(Dataset entries)
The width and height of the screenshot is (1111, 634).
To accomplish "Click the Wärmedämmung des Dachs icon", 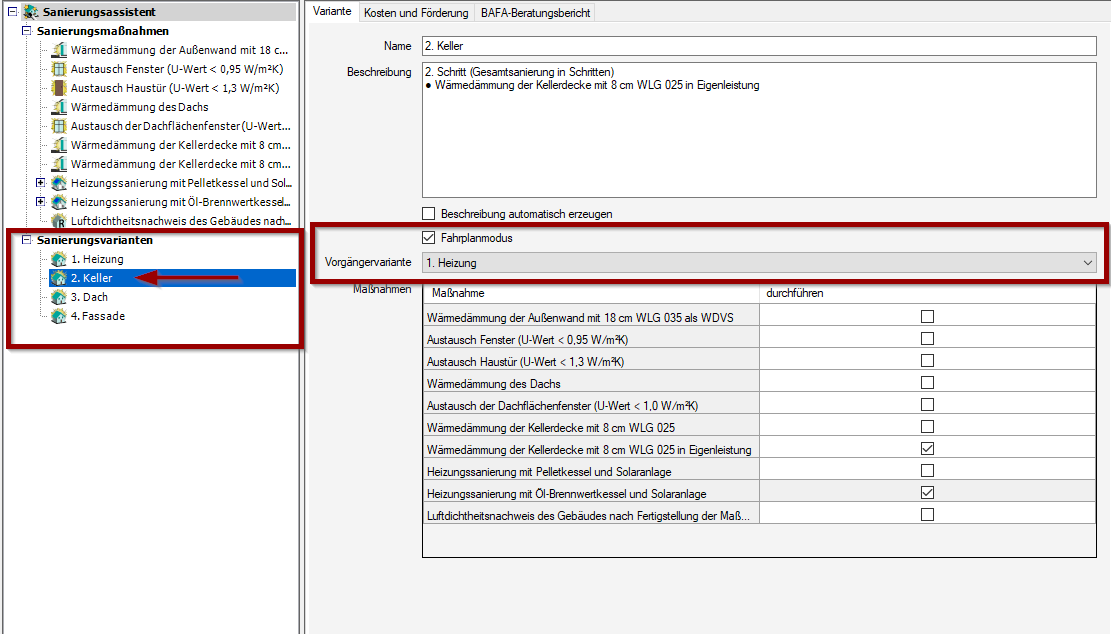I will 59,107.
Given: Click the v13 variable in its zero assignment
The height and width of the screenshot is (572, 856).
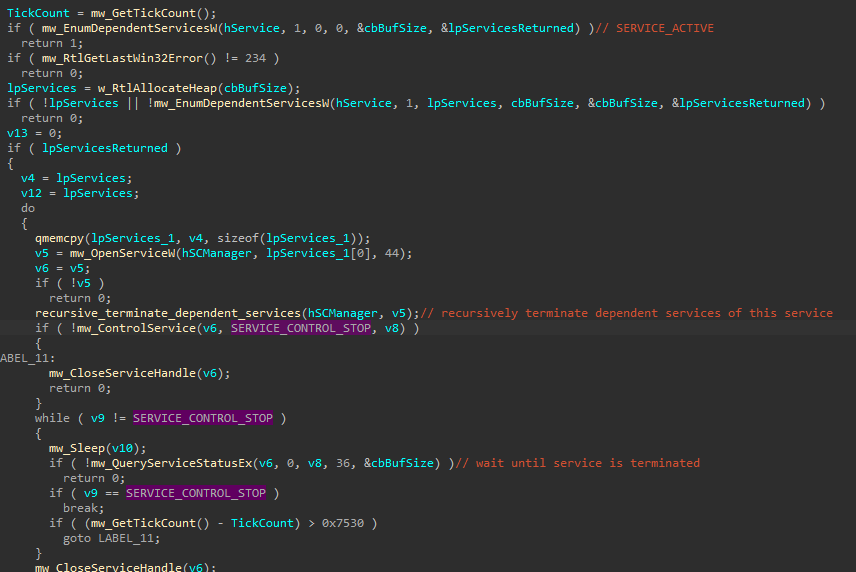Looking at the screenshot, I should click(17, 133).
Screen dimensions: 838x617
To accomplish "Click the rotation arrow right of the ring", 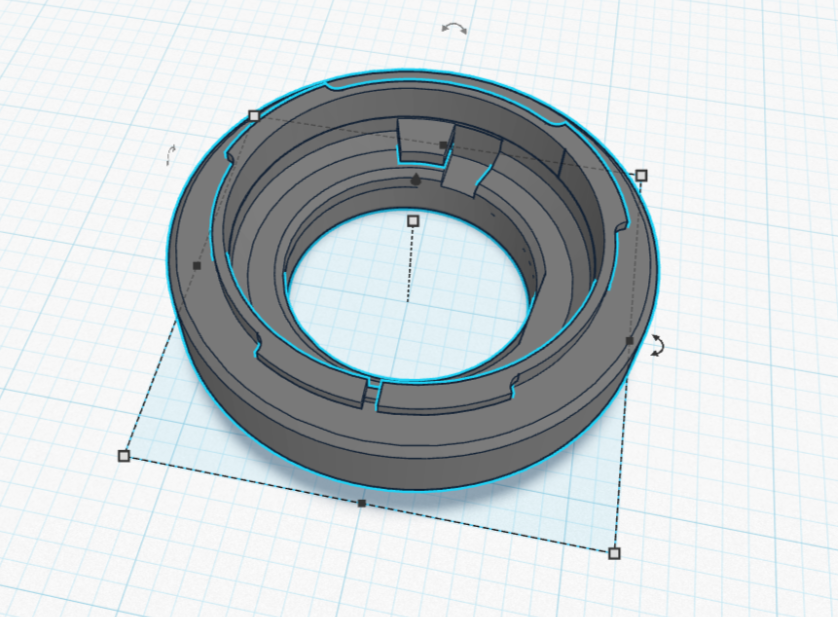I will (657, 345).
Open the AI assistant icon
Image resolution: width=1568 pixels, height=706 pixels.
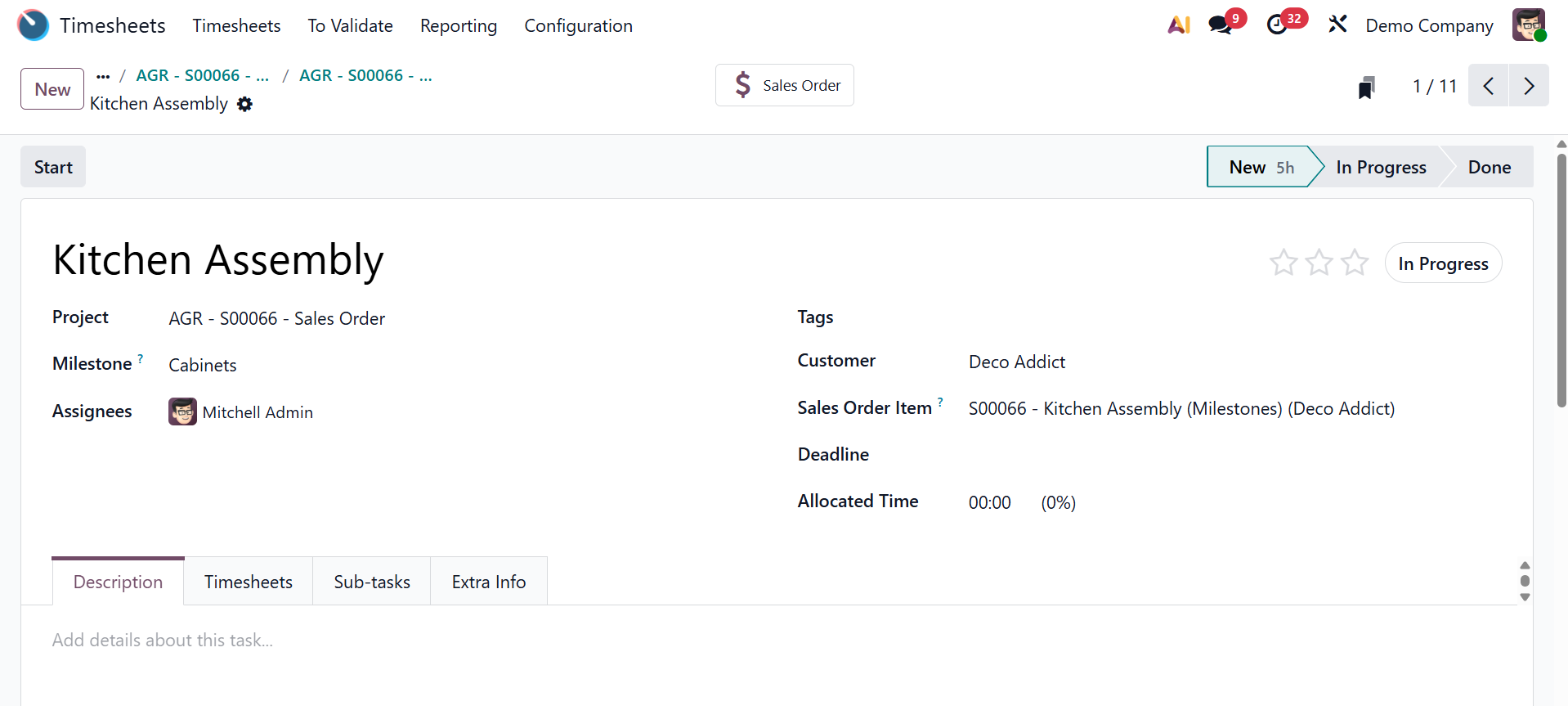(1179, 25)
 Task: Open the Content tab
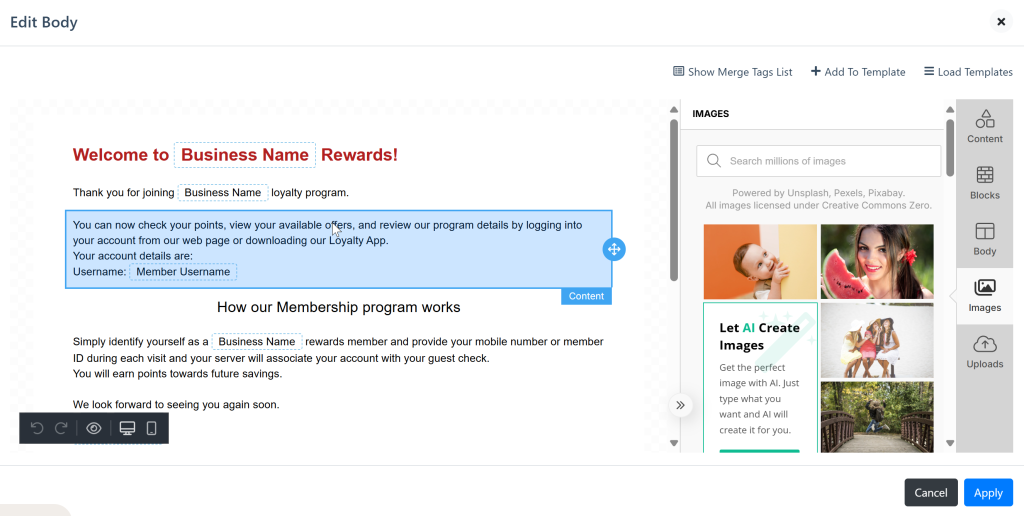coord(984,127)
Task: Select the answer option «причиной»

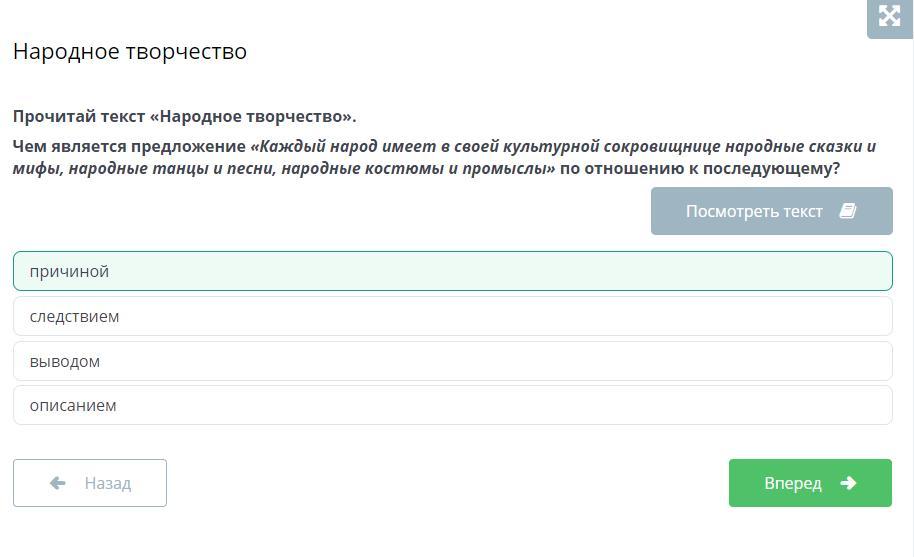Action: 452,271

» **ACTIVITY**:
Print the lines from the line with "Open the AI assistant icon" to the end of the data above. Include both ends, exclude the pictures, and add nothing else.

» **YOUR RESPONSE**:
Open the AI assistant icon
Image resolution: width=1568 pixels, height=706 pixels.
(1179, 25)
 Task: Open the Content tab
coord(984,127)
Task: Select the answer option «причиной»

Action: 452,271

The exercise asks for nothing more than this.